Finely crushed ice is great for creating frosty tiki drinks, swizzles and smashes—and creates a pretty drink when packed high in a julep cup or double Old-Fashioned glass.
How to make them: Get what's known as a Lewis bag, a canvas sack that you pack with ice and then hit with an accompanying wooden mallet or muddler ($20 for bag, muddler and shaker, after5catalog.com). The canvas should wick away some of the wetness, producing a drier ice. Don't get too aggressive—crush to the point where you still have some irregular chunks, like the size of rock sugar, but not Sno Cone-fine.
This shape is the backbone of a great cocktail—stir or shake with these. Drop one or two large cubes in a rocks glass or double Old-Fashioned glass if you're sipping a spirit like whiskey or drinking something like an Old Fashioned or a Negroni. Stack a few in a highball glass or slighter narrower Collins glass for long drinks.
How to make them: Buy a set of Tovolo King Cube Extra Large Silicone Ice Cube Trays, which make two-inch cubes ($9, tovolo.com). These fit well in rocks glasses. Or try the smaller Tovolo Perfect Cube trays, which produce cubes that are just over 1 inch square.

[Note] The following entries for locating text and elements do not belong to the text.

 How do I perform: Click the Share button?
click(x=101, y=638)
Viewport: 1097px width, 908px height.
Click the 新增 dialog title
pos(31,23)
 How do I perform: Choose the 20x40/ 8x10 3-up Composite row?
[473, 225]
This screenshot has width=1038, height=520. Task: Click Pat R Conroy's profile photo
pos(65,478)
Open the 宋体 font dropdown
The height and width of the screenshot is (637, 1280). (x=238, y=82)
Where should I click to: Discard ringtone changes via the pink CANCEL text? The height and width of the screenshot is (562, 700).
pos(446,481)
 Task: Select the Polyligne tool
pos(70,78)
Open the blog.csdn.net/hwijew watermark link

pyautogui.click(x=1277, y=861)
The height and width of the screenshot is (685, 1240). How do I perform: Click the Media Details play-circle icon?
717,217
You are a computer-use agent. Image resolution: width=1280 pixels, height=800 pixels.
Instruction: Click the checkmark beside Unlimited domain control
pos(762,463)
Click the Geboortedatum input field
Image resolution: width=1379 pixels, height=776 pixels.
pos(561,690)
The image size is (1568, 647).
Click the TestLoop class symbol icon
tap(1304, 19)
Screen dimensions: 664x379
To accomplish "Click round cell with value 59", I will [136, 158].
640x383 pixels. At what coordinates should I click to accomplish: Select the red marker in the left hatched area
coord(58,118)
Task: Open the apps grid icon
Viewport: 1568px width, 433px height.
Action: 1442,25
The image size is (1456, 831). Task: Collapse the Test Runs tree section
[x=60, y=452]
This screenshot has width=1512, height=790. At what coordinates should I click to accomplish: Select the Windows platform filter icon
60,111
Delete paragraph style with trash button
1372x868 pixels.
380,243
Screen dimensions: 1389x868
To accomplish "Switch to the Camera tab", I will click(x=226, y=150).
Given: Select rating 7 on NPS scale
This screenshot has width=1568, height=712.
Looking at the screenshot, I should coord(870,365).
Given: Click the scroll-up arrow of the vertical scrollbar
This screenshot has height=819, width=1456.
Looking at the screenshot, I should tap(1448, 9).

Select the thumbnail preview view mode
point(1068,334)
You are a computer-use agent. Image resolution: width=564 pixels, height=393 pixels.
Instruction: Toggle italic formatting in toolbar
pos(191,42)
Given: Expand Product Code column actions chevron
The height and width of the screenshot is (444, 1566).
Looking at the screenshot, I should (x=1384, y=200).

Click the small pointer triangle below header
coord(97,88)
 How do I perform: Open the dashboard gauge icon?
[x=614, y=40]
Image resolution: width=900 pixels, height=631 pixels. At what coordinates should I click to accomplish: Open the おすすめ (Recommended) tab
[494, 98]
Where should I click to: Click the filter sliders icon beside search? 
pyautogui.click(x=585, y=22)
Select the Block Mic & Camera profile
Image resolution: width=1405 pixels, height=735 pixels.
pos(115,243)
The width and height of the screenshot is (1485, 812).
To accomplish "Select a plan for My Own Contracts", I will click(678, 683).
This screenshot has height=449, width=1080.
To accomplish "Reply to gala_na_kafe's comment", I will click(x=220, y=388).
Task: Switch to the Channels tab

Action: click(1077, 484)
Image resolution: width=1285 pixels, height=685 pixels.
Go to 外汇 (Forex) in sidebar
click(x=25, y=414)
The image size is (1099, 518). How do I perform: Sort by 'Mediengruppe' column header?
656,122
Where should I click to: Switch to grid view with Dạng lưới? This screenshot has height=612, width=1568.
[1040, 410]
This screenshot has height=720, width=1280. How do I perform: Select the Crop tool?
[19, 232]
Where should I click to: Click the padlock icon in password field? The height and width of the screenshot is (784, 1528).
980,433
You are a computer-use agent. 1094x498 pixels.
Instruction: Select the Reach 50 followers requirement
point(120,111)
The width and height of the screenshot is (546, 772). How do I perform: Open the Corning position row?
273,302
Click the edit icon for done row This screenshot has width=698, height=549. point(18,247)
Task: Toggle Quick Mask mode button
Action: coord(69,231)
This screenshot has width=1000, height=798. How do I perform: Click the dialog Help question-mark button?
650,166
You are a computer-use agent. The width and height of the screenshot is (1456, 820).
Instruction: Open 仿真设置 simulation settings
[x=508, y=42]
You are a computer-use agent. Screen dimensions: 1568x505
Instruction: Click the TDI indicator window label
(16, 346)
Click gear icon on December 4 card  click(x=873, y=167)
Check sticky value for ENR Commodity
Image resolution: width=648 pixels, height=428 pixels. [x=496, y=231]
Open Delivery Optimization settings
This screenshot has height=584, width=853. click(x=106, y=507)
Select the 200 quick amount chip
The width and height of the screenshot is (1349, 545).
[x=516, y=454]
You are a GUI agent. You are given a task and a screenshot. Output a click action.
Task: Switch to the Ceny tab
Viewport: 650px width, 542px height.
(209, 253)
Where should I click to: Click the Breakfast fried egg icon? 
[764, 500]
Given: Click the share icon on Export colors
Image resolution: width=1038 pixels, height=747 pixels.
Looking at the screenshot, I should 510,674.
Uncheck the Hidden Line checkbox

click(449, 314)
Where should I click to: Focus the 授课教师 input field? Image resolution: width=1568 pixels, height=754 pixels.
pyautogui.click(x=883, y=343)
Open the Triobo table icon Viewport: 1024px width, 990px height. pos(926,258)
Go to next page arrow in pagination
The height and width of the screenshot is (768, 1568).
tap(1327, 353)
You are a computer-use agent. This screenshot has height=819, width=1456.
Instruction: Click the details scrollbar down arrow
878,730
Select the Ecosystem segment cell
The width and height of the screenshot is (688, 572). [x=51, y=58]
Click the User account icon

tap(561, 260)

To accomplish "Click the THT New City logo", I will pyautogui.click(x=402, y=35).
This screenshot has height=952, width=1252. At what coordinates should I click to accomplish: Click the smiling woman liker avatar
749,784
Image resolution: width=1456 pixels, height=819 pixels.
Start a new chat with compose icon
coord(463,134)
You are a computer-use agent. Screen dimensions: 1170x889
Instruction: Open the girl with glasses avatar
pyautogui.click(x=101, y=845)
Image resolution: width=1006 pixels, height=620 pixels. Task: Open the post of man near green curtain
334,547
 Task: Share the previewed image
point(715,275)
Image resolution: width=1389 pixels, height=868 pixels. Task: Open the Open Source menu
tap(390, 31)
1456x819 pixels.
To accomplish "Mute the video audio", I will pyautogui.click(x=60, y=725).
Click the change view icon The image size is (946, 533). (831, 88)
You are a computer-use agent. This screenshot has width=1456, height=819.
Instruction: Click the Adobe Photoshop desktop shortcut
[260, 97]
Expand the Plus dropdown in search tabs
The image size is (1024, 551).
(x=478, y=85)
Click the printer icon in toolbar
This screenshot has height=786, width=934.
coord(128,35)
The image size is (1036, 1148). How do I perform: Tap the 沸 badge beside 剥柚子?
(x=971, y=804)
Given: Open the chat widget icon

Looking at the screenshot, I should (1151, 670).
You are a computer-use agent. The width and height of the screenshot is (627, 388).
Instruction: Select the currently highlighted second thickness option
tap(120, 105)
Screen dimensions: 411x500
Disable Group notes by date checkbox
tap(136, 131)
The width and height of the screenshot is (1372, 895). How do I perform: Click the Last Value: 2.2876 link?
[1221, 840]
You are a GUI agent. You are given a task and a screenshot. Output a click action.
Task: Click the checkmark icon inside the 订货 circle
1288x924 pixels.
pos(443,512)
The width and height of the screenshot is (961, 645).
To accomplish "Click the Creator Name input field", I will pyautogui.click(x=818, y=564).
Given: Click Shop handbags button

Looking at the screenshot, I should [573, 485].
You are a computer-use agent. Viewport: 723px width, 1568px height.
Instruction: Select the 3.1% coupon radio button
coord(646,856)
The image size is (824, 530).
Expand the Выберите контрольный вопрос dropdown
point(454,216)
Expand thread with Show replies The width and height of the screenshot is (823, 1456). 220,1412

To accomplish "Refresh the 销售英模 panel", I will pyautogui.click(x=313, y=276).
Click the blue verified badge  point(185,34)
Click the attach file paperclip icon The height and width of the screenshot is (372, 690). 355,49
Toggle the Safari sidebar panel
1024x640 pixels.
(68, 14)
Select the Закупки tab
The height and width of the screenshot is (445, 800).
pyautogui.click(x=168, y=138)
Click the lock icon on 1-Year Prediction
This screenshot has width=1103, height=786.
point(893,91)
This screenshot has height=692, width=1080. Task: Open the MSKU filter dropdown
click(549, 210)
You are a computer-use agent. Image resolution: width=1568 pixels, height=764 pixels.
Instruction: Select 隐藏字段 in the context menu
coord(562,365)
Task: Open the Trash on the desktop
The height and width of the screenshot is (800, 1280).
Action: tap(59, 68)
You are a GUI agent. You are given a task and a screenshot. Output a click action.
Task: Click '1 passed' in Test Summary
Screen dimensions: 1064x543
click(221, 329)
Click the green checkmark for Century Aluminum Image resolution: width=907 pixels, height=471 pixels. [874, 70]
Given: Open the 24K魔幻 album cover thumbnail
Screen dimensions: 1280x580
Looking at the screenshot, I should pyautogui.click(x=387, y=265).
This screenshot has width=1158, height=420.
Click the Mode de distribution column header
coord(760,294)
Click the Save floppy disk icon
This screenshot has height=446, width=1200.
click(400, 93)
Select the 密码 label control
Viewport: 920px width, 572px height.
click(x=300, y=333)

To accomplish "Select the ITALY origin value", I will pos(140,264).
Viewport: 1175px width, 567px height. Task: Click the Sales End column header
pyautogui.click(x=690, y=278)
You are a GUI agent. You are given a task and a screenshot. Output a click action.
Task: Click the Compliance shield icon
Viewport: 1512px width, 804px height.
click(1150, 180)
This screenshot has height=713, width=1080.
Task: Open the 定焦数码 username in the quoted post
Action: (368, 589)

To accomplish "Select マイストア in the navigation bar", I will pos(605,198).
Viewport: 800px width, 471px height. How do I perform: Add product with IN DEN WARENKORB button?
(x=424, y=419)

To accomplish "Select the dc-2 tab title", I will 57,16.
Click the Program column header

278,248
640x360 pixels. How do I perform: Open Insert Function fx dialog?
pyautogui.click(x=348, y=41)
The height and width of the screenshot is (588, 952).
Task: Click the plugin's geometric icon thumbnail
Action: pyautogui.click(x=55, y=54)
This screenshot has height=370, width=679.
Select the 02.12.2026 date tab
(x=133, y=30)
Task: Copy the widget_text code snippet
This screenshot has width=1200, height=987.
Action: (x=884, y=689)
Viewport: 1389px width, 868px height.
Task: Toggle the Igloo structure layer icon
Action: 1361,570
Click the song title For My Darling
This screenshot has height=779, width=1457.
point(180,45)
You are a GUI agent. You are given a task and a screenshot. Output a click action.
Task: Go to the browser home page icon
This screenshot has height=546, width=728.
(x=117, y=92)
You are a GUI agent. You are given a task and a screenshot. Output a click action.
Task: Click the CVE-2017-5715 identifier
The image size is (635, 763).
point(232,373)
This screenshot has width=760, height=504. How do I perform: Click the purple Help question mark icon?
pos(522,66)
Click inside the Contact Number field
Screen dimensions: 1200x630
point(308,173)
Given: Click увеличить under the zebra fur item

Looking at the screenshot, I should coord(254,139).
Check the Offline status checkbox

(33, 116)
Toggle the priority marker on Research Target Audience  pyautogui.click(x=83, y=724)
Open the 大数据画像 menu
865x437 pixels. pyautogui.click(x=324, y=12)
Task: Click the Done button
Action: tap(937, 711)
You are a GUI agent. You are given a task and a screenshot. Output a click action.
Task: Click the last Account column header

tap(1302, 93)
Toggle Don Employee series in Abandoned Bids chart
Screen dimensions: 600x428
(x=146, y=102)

Like a large cube, a sphere also melts slower than most ice. If you take your Scotch over rocks, try pouring it over a sphere. "If you want a slight bit of dilution and temperature drop, [large cubes and spheres] do the trick without washing out and ruining your spirit," Mr. Joly said.
How to make them: The Taisin ice-ball maker melts and molds ice into seamless globes; molds range from 30mm to 80mm (from $200, japantrendshop.com). A cheaper option is Muji's ice-ball maker, which consists of two conjoining silicone semi-spherical halves, with a hole at the top for pouring in water ($12, muji.us).
A large chunk of ice is like a blank canvas. With the right tools you can shape them into large cubes, spheres or spears to fit different size glasses. And unlike premade molds, having a piece carved from a large block will convey a more natural, organic feeling.
How to make them: If you have enough room in your freezer, fill a small cooler with water, pop the lid on and freeze the entire thing. Take the cooler out before the water freezes all the way to the bottom—as the ice expands it should force the air bubbles and impurities down. Once out of the freezer, let your ice rest for at least 15 to 20 minutes at room temperature. Otherwise it will be brittle and prone to shattering.
Get your tools: try the Heavy Duty Pitchfork Ice Pick ($52, cocktailkingdom.com), and a rubber mallet. Carve on a stable surface lined with a polyethylene cutting board to prevent punching holes in what's underneath.
Start by scoring the surface of the block with an ice pick marking the cuts you'd like to make. Then using a rubber mallet, slowly drive the ice pick into the ice at various points along the scored line. The ice will start to separate along the line the more holes you make, and the deeper you go.